July 8th, ten years earlier

“That bastard dies tonight!” Antonello Leoni growled from the front passenger seat, angrily rolling the cylinder of his chrome-plated revolver. Click, click, click. He gritted his teeth as he glanced back at the black Escalade following them as they made their way up the dark, winding road to the top of the landfill.

“Boss, I think you’re making a mistake,” Gianni Bassetti cautioned from the back seat. “Let us just rough him up real good. Break a few bones. He’ll get the message. Besides, you don’t want blood on your hands.”

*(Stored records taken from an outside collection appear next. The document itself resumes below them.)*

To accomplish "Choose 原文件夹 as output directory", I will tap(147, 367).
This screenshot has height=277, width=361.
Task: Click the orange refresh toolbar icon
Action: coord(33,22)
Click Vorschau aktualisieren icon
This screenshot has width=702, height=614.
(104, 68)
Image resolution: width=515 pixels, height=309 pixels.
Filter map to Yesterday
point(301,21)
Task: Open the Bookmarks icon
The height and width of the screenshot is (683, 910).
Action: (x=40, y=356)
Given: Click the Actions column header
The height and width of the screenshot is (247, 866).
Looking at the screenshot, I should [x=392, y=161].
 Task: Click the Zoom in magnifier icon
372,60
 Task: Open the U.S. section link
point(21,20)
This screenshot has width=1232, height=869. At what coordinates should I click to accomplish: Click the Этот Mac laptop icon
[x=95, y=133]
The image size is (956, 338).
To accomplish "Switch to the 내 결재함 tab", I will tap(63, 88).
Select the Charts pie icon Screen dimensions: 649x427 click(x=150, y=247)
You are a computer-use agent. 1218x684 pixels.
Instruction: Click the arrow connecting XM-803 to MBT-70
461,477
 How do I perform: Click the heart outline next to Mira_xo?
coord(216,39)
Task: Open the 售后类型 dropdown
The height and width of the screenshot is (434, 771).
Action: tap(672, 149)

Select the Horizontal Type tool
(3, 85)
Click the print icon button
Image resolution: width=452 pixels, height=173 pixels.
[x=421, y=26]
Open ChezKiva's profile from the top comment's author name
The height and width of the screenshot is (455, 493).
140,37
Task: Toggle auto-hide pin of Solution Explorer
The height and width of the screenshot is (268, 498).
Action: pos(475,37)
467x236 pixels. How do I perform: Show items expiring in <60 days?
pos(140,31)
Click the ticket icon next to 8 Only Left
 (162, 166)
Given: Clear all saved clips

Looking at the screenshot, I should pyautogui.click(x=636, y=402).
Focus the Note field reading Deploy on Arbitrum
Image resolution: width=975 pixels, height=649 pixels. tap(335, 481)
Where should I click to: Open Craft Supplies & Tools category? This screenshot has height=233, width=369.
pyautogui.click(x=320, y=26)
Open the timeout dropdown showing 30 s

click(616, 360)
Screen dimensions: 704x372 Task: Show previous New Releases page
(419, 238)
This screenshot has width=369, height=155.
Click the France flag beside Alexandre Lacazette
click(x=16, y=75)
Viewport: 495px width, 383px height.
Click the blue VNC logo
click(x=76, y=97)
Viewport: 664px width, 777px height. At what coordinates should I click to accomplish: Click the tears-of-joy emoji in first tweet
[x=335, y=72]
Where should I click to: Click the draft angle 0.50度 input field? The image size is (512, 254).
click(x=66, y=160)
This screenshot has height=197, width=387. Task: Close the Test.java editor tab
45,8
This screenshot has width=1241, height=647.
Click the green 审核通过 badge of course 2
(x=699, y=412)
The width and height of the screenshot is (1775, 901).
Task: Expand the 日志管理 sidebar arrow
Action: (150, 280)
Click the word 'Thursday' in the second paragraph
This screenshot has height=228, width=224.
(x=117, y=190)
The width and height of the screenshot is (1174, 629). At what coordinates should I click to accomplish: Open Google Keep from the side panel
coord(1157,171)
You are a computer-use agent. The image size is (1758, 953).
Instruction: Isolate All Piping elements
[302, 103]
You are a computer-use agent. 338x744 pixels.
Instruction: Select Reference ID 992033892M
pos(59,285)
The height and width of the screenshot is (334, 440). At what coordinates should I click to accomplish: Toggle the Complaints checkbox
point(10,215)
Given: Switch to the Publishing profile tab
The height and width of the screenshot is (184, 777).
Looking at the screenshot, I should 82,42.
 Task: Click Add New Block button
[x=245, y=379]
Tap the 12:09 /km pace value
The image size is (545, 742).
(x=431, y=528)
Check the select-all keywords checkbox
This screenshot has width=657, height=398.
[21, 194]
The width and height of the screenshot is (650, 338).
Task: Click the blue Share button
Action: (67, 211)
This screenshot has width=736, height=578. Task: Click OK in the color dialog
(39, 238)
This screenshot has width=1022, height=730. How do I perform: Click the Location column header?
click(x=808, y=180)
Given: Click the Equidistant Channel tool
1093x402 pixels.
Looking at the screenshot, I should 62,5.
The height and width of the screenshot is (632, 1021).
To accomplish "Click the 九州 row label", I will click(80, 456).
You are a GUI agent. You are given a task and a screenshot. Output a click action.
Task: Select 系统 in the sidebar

“This is personal, Gianni! Do you know how much money I had tied up in that broad? The condominium, the clothes, the car. She was great in the sack, and she kept her mouth shut. And that backstabber took all that away from me when he started banging her.” Leoni stared and pointed at Bassetti and the other bodyguard sitting beside him. “Nobody, and I mean nobody, takes from me that which is mine.” His voice softened, and he asked, “Did she suffer?”

Bassetti shook his head.

“Good,” Leoni nodded. “I didn’t want she should suffer.”

Both cars came to a halt, and all occupants piled out. Vito Stucci was led from the other vehicle to the ledge overlooking the day’s deposited garbage. His hands were tied, his mouth gagged. He looked back through reddened, terror-stricken eyes.

“I trusted you,” Leoni said, walking toward the man, the pistol held at his side. “I paid you well, treated you like family, and what did you do in return? You disrespected me, Vito. Of all the women you could have had, you chose the one that was not yours to take.” He wagged an angry finger. “You shot me in the heart. And now—” He took aim with the ivory-handled revolver. “Now, I’m returning the gesture. Rot in hell, you son of a bitch.”

Leoni emptied his gun into the man, still pulling the trigger after all his ammunition was spent.

Vito Stucci staggered but remained on his feet, staring back defiantly as though unaffected by the eight rounds shot point-blank into his chest. A moment later, his eyes rolled up, and he dropped lifelessly into the garbage heap below.

Antonello Leoni peered over the edge, grimaced, and spat on the dead man. He turned and strode casually back to the car where Gianni Bassetti stood holding the door. Leoni pushed the still-smoking gun into Bassetti’s gloved hand, eyed him with a scowl, and said, “Make this disappear.”